REQUIRED ACTION
Reproduce all of the data below without alteration; exclude every picture.

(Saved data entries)
###

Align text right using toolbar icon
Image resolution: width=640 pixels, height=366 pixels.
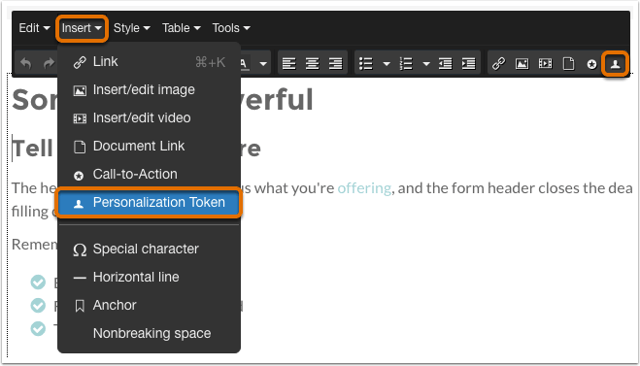[x=336, y=63]
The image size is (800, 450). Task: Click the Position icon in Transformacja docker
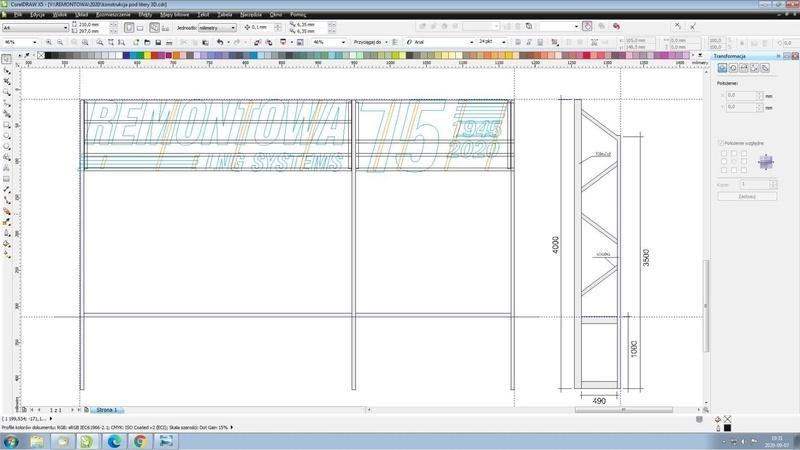click(723, 68)
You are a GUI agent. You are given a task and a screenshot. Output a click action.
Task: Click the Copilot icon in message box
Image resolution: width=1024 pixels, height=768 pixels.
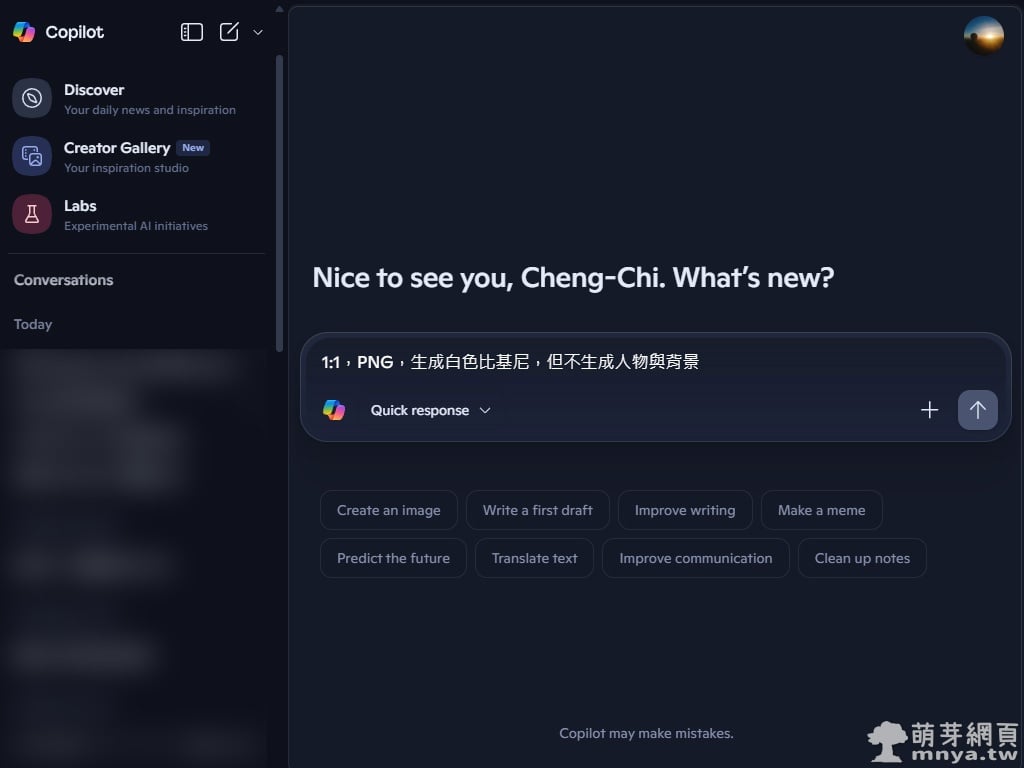(334, 410)
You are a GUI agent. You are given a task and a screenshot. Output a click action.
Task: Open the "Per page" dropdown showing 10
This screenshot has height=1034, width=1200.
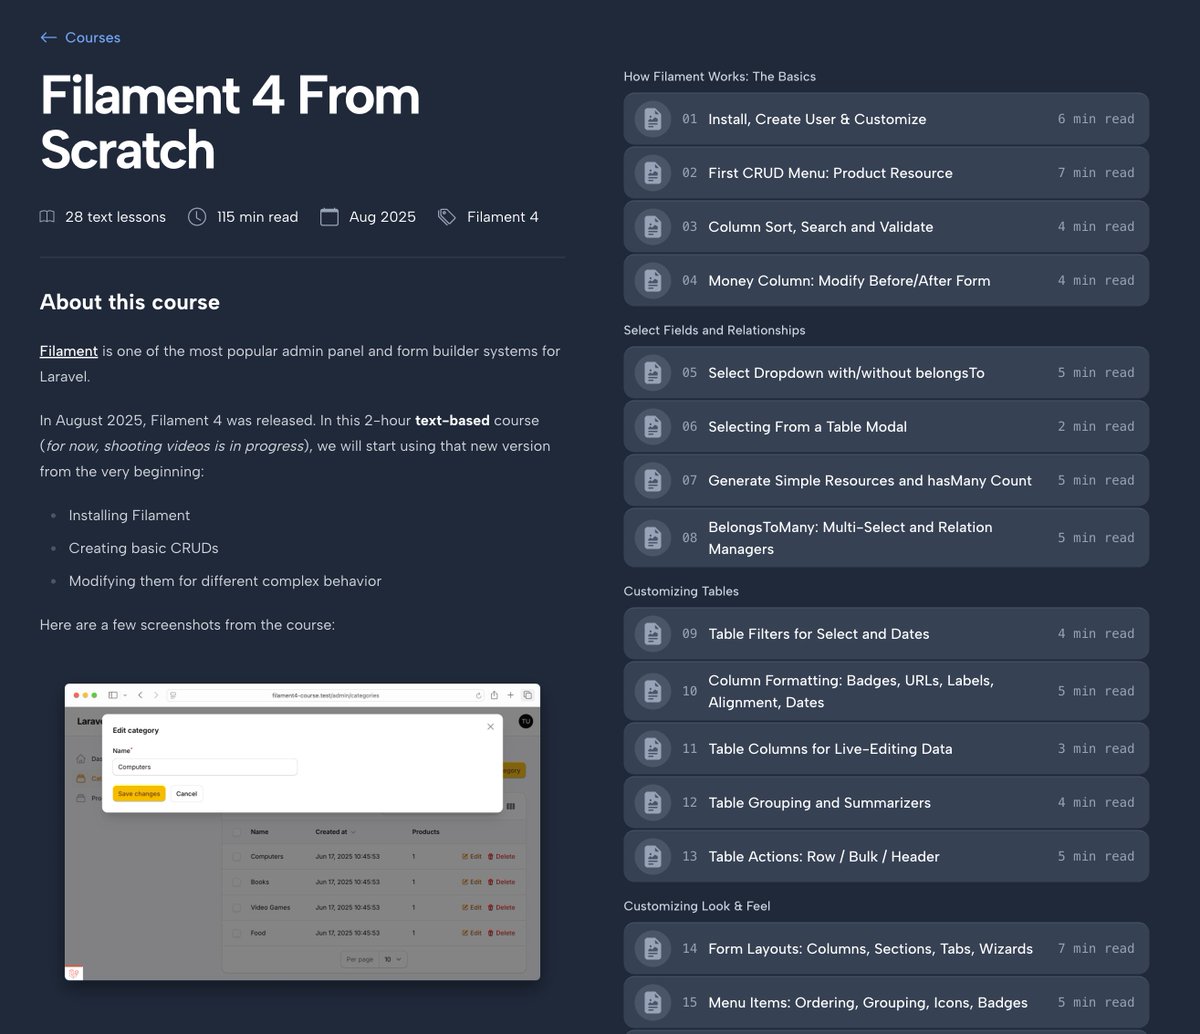[393, 959]
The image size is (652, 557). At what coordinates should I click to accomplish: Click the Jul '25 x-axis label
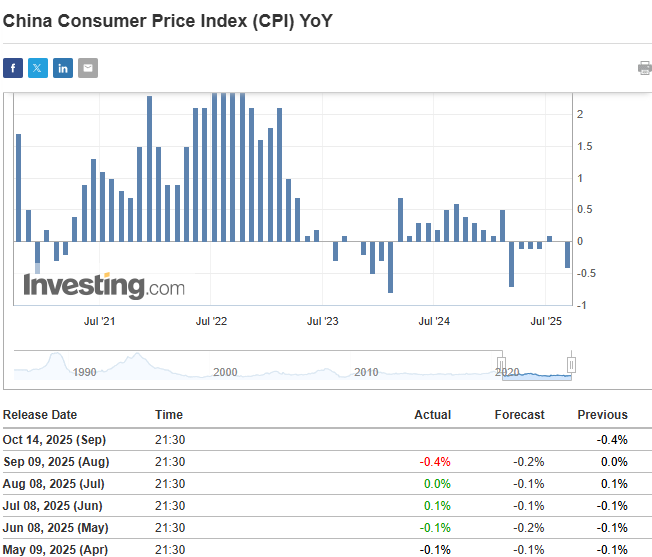click(x=547, y=322)
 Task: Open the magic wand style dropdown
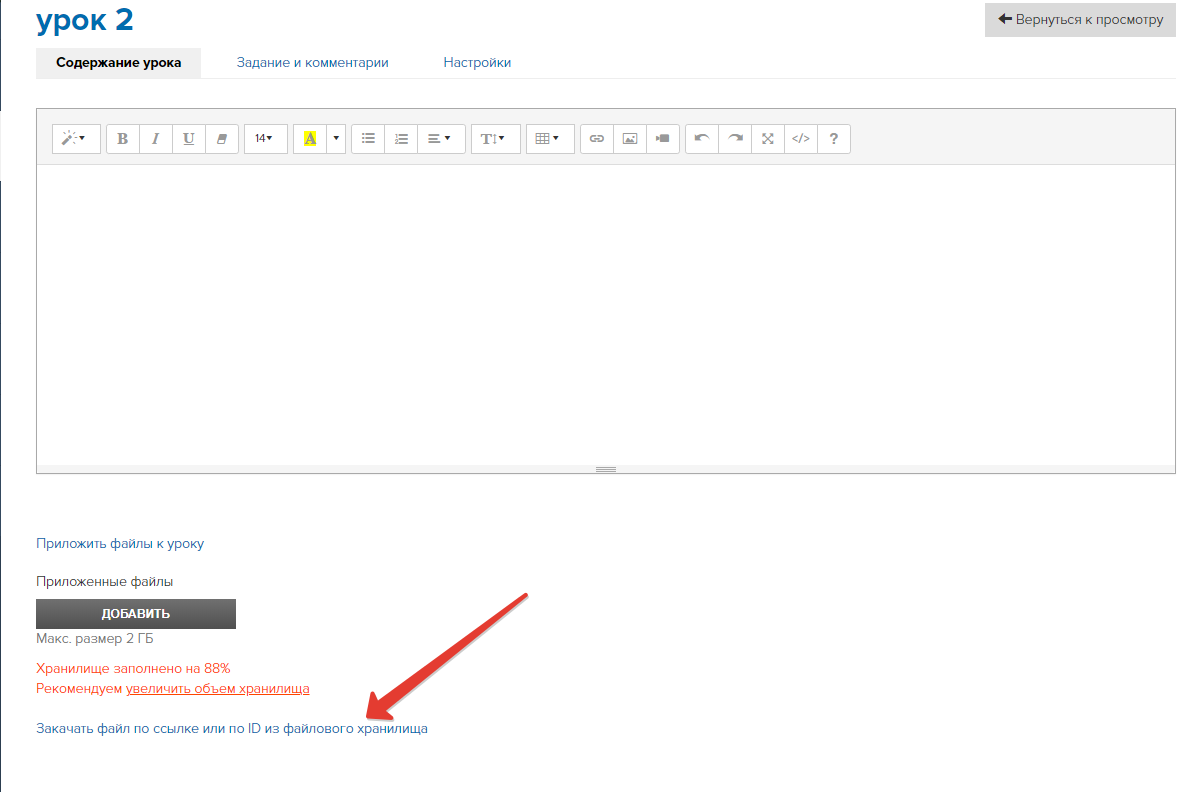(x=75, y=139)
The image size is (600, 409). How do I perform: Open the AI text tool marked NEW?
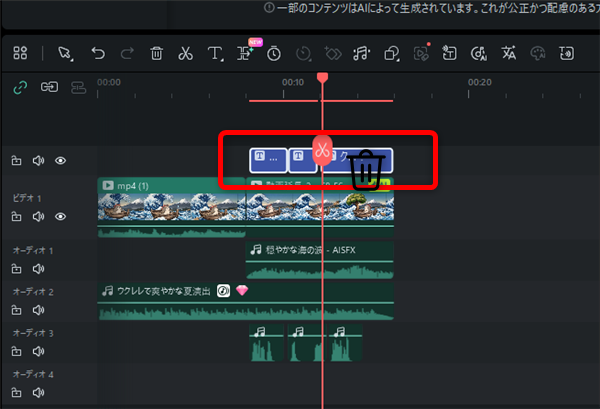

###

OUTPUT
Align text right using toolbar icon
Image resolution: width=640 pixels, height=366 pixels.
[x=336, y=63]
The image size is (800, 450). Task: Click the Position icon in Transformacja docker
click(723, 68)
You are a GUI agent. You are given a task and a screenshot. Output a click action.
Task: Click the Copilot icon in message box
Image resolution: width=1024 pixels, height=768 pixels.
(334, 410)
You are a GUI agent. You are given a task and a screenshot. Output a click action.
Task: Open the "Per page" dropdown showing 10
This screenshot has height=1034, width=1200.
[393, 959]
The image size is (652, 557). At what coordinates should I click to accomplish: Click the Jul '25 x-axis label
click(x=547, y=322)
 Task: Open the magic wand style dropdown
(x=75, y=139)
The image size is (600, 409). How do I perform: Open the AI text tool marked NEW?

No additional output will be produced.